Mas a discussão, mesmo que inicial, provoca críticas entre os técnicos da agência. Os questionamentos são vários. Como proceder, por exemplo, com cooperativas? E num mercado verticalizado, onde a própria empresa é controladora de prestadoras de serviços, como hospitais? É possível tirar recursos de um ativo garantidor para pagar o próprio grupo? E qual valor dos procedimentos, nesses casos? Não há riscos de que tabelas sejam infladas somente para retirar recursos bloqueados e distribuí-los no próprio grupo?
Mas a principal dúvida é: se aos primeiros sinais de dificuldade a agência afrouxa as regras, como garantir a maturidade do setor?
Sim, argumentam, a situação hoje não é boa. Mas dados da ANS mostram que entre o primeiro trimestre de 2020 e primeiro trimestre de 2021 o resultado líquido do setor apresentou um expressivo aumento. E, continuam esses técnicos já se sabia que, mais cedo ou mais tarde, haveria o efeito rebote: um aumento da sinistralidade e, portanto, dos custos. Por que as empresas não fizeram provisões? Mas o mais importante: por que a própria ANS não se atentou ao risco futuro e não aumentou as exigências, mesmo que de forma temporária?
Especialista em regulação econômica, o servidor público Pedro Paulo Salles Dias Filho observa que quanto menor a sinistralidade, menos recursos as operadoras têm de aportar. “Isso ocorreu na pandemia. Lucros aumentaram, foram repartidos entre os sócios. Mas será que o certo não teria sido aumentar as reservas?”, perguntou. “Agora, num momento de maior dificuldade, de maior risco, brechas seriam abertas e reservas, liberadas. Não é uma contradição. Consumidores não ficariam mais expostos?”
Diretor executivo da Associação Nacional de Hospitais Privados (Anahp), Antonio Britto avalia que uma eventual liberação do uso de recursos de fundos garantidores para pagar prestadores pode ser uma solução paliativa, para amenizar um problema mais agudo, atual. “Seria uma medida emergencial. Mas é preciso se pensar no problema estrutural”, completa. Britto observa que há tempos o mercado mostra sinais de mudança. “A maior parte do mercado é formada por contratos coletivos. Com a mudança da relação de trabalho e crescimento da informalidade, os contratos empresariais diminuíram”, disse.

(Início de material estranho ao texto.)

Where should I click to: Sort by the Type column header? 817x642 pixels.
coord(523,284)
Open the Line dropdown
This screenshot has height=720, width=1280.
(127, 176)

Permanecem no mercado um grupo cada vez menor que ainda tem planos empresariais. Ou, ainda os que buscam planos de adesão, pessoas que sabem que o gasto no fim do mês com a parcela não é luxo, mas necessidade. Um grupo geralmente de faixas etárias mais elevadas ou com situação de saúde mais delicada. Com isso, o mutualismo, um dos alicerces da saúde suplementar, se perde.
“Há ainda o desperdício, profissionais de saúde inseguros, muitas vezes mal formados, que se amparam numa quantidade exagerada de exames para fazer diagnóstico e definir tratamento.” Para Britto, esse panorama mostra a necessidade de se pensar em soluções a médio prazo, que incluam investimentos em ações de promoção da saúde, atenção primária, redução de desperdício e novas lógicas de pagamento.
Dias Filho, resume: “É preciso olhar os problemas, buscar soluções inovadoras, que pensem a médio prazo.”
Para técnicos da ANS ouvidos, o fato é que, se a agência sempre afrouxar regras ao menor sinal de dificuldade, o mercado nunca vai amadurecer. Mais ainda: se uma nova crise de saúde ocorrer, o erro irá se repetir. E assim o mercado se fragiliza e consumidores ficam mais expostos.